WORK INSTRUCTIONS: Return exactly the lines of the records below, starting at the line that contains "Новости (154, 81)" and ending at the line that contains "510-56-80 (381, 30)", with both of those lines kept.

PROVIDED RECORDS:
*** Block opens ***

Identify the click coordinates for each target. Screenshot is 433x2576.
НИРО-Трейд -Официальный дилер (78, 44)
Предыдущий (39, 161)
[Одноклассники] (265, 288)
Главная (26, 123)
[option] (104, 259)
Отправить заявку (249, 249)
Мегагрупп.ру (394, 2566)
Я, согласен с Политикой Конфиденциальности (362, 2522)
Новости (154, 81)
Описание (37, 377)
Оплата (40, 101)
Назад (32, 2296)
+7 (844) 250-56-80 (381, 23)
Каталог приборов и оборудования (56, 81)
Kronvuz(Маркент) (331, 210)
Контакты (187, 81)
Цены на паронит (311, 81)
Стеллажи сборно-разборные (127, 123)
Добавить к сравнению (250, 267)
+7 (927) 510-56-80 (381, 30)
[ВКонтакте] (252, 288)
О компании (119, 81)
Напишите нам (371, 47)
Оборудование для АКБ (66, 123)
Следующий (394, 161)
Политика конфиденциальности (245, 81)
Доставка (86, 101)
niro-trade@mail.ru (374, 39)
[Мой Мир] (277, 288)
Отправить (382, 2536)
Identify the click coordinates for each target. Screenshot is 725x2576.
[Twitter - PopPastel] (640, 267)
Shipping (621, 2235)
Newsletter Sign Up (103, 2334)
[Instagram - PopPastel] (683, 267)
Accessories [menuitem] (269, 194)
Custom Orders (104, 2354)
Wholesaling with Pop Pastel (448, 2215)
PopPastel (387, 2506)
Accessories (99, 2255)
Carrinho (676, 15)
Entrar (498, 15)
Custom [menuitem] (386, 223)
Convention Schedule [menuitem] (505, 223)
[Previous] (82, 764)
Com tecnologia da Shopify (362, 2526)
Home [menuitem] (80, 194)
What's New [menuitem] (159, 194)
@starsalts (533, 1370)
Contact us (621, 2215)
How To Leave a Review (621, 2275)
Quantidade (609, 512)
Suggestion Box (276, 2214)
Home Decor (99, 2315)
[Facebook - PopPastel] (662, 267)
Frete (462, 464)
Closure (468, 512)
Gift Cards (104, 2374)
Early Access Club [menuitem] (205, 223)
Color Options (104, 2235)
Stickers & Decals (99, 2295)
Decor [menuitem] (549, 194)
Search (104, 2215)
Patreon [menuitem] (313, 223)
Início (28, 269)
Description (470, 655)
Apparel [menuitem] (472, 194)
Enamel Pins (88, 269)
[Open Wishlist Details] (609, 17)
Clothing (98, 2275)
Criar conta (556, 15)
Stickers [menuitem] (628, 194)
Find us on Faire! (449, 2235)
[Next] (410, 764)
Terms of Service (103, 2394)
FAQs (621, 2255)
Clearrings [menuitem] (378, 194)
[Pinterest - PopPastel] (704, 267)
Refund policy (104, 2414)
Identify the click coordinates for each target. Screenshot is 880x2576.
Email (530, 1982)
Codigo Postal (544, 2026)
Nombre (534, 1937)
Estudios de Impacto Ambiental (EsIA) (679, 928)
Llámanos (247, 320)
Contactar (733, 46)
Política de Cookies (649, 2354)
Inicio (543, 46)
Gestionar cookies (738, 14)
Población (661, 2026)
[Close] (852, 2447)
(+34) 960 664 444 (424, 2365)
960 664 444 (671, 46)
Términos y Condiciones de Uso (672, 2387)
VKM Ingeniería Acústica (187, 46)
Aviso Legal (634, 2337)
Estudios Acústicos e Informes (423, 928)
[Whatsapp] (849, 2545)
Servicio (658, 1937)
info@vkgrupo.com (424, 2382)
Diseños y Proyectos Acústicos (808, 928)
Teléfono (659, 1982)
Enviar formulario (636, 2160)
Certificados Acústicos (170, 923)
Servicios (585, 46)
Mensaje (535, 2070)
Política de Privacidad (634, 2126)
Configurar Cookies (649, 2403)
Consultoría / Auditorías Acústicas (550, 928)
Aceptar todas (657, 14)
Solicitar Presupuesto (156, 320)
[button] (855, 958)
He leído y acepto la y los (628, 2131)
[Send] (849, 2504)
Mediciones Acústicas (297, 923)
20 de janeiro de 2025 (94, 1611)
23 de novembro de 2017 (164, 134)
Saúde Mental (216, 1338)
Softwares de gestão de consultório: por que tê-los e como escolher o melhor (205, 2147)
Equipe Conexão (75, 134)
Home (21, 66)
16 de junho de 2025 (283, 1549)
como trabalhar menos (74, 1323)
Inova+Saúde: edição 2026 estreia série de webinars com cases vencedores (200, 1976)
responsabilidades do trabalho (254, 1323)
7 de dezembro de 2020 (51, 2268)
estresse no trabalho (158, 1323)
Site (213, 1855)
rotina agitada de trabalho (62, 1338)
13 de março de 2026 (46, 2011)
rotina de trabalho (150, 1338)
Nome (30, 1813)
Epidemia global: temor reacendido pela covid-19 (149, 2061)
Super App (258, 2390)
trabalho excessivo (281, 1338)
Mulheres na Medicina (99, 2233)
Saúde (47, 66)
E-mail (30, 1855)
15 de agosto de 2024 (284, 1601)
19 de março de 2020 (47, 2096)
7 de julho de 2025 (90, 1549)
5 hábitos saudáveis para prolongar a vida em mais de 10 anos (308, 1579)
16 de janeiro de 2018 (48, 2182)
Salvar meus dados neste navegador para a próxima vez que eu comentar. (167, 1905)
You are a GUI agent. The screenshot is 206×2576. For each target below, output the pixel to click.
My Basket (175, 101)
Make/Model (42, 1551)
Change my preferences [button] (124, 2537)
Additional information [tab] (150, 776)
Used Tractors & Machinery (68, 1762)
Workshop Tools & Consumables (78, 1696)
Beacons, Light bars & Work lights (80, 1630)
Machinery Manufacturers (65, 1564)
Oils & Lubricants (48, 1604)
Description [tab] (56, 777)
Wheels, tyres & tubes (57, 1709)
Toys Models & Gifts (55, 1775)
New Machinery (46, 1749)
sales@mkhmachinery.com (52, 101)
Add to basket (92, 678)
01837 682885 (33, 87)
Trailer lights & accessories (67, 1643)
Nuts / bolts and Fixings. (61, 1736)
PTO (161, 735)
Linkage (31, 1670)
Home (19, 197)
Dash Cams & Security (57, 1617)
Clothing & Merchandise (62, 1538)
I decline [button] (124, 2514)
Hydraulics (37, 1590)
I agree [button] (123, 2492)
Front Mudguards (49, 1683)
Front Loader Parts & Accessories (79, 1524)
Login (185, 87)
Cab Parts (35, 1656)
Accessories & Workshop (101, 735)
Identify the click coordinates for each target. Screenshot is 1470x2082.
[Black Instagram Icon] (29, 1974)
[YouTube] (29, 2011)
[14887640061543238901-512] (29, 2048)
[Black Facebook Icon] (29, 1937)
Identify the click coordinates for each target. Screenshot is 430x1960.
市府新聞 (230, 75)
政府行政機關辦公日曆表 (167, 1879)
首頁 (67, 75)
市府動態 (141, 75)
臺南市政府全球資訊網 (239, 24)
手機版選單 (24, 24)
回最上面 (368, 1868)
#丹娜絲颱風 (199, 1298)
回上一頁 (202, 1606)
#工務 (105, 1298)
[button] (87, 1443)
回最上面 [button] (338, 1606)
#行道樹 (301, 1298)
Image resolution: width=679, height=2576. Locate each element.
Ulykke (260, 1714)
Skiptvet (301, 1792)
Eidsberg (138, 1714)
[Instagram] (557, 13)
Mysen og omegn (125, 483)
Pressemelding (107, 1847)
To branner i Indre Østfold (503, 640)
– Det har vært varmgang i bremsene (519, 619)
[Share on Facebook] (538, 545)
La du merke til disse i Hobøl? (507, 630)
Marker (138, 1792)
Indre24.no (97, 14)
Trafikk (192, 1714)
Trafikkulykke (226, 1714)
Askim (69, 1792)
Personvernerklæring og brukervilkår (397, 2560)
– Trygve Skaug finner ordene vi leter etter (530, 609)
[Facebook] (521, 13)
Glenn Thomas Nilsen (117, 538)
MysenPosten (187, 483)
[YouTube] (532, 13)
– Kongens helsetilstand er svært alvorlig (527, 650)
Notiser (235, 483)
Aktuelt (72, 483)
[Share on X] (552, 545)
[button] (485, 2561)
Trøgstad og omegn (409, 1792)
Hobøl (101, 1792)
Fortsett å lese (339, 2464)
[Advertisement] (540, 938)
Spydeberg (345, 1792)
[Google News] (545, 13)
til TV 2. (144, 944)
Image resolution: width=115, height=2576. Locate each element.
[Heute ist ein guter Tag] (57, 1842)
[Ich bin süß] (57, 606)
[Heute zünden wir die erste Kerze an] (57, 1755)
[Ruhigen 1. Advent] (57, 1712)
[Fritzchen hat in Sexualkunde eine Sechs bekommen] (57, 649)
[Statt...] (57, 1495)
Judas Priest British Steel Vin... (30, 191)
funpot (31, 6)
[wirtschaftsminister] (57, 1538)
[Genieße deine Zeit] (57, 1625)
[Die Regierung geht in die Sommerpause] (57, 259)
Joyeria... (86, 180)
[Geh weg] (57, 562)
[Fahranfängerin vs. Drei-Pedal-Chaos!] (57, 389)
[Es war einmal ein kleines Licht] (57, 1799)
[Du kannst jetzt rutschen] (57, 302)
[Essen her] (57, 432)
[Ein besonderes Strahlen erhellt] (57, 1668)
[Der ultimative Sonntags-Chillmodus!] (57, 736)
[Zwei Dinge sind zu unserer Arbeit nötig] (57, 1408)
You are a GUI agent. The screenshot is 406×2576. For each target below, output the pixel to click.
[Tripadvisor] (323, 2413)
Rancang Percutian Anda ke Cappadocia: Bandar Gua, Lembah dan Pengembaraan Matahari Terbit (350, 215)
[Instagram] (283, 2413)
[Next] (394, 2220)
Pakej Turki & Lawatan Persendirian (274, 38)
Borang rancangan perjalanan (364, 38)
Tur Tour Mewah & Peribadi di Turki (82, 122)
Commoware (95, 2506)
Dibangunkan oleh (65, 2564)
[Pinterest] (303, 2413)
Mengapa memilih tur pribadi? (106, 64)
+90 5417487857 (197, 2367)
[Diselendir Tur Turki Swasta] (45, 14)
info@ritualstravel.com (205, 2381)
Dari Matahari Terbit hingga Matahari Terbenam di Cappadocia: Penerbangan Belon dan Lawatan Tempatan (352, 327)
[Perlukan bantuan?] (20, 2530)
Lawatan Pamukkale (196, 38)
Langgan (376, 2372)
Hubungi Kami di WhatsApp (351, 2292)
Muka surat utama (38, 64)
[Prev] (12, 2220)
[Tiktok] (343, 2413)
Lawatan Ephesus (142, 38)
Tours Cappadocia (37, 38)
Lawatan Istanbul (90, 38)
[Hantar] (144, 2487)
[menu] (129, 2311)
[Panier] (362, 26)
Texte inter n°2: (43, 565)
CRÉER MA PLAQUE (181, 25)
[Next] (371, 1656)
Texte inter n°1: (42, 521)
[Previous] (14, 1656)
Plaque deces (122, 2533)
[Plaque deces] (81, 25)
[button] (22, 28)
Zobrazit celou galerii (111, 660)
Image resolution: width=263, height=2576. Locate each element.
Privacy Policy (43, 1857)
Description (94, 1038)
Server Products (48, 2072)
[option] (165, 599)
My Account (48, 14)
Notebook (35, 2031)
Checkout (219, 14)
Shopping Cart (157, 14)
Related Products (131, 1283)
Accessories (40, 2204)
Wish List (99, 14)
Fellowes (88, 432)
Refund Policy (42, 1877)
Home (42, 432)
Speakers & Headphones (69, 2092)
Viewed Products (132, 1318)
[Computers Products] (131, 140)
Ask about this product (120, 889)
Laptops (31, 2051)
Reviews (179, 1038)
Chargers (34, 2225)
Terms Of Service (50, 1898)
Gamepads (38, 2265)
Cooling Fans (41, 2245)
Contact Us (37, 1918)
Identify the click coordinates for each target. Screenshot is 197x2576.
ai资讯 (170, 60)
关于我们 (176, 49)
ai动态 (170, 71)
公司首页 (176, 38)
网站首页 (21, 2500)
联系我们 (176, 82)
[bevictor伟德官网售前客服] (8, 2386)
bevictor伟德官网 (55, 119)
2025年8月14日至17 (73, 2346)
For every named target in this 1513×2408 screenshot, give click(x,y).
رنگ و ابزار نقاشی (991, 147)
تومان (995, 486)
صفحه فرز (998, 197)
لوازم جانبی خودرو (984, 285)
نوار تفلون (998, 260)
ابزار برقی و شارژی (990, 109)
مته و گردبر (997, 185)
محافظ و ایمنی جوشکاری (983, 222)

*** Block closes ***

WRITTEN ANSWER:
Новости (154, 81)
Описание (37, 377)
Оплата (40, 101)
Назад (32, 2296)
+7 (844) 250-56-80 (381, 23)
Каталог приборов и оборудования (56, 81)
Kronvuz(Маркент) (331, 210)
Контакты (187, 81)
Цены на паронит (311, 81)
Стеллажи сборно-разборные (127, 123)
Добавить к сравнению (250, 267)
+7 (927) 510-56-80 (381, 30)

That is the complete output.